*** SOURCE MATERIAL ***

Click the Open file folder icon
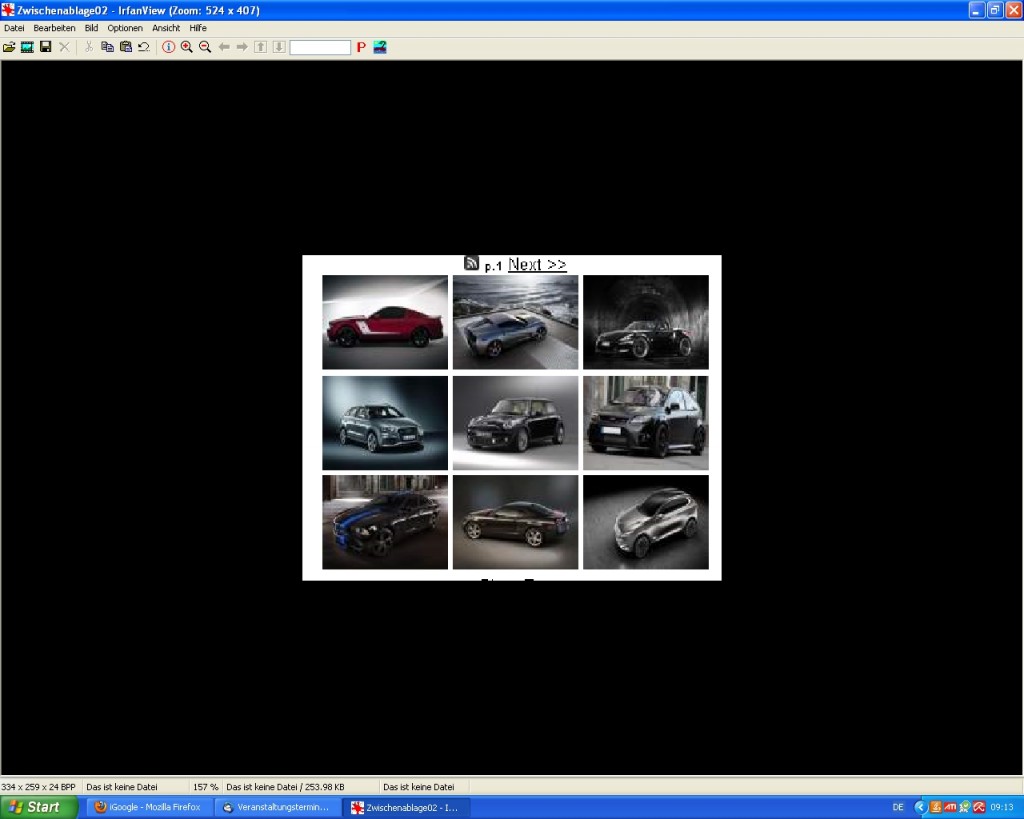 (9, 47)
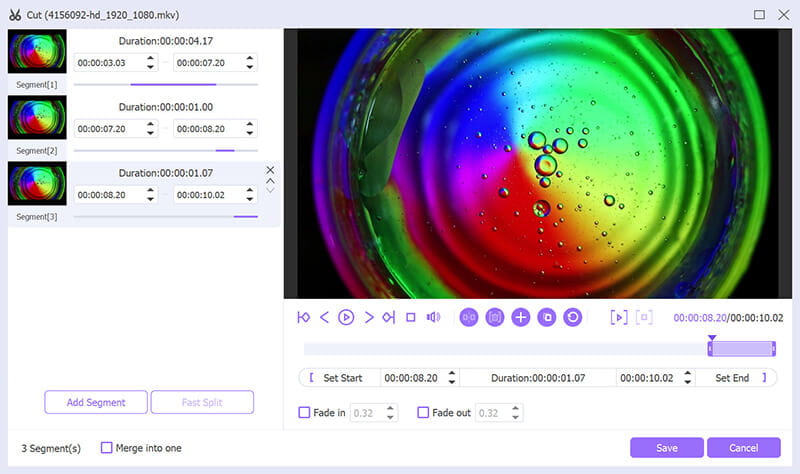Click the Copy segment icon

pos(546,317)
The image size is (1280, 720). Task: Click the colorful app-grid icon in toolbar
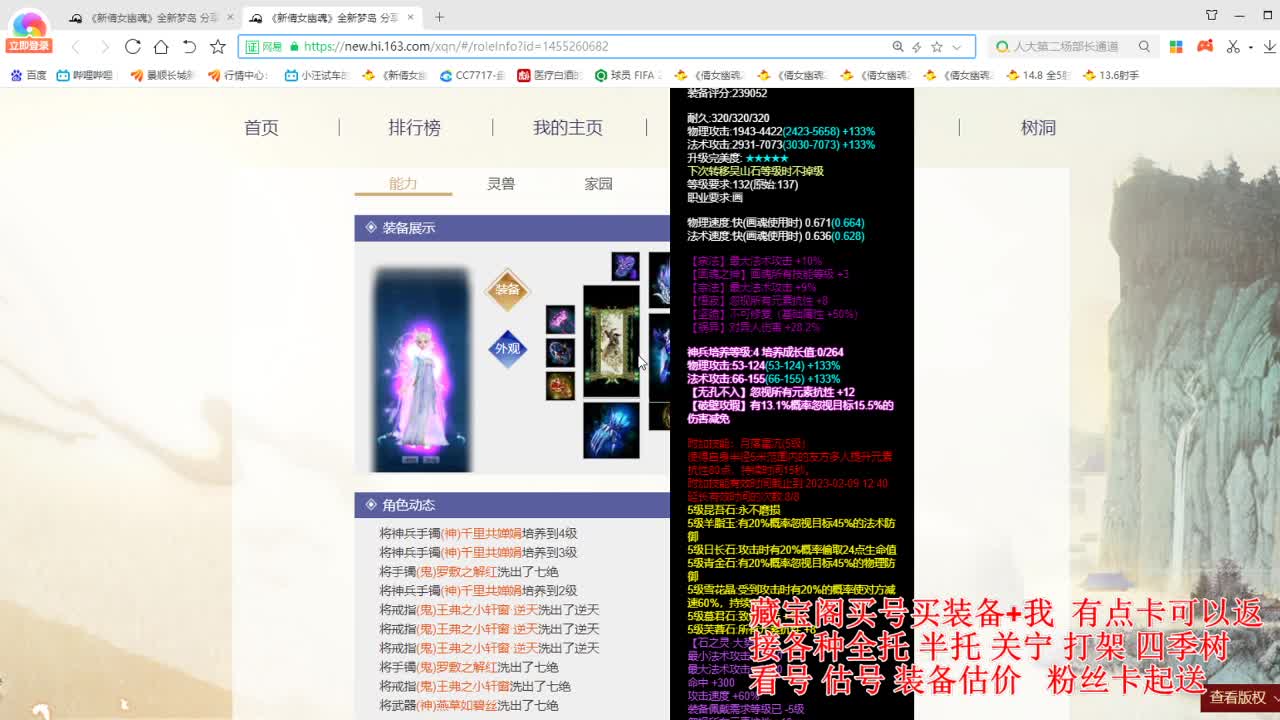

*** End of SOURCE MATERIAL ***

• YOUR TASK
Return every record above exactly as written, but drop the pictures.

• ANSWER
Click the Open file folder icon
 (9, 47)
Click the Copy segment icon

pos(546,317)
The image size is (1280, 720). Task: Click the colorful app-grid icon in toolbar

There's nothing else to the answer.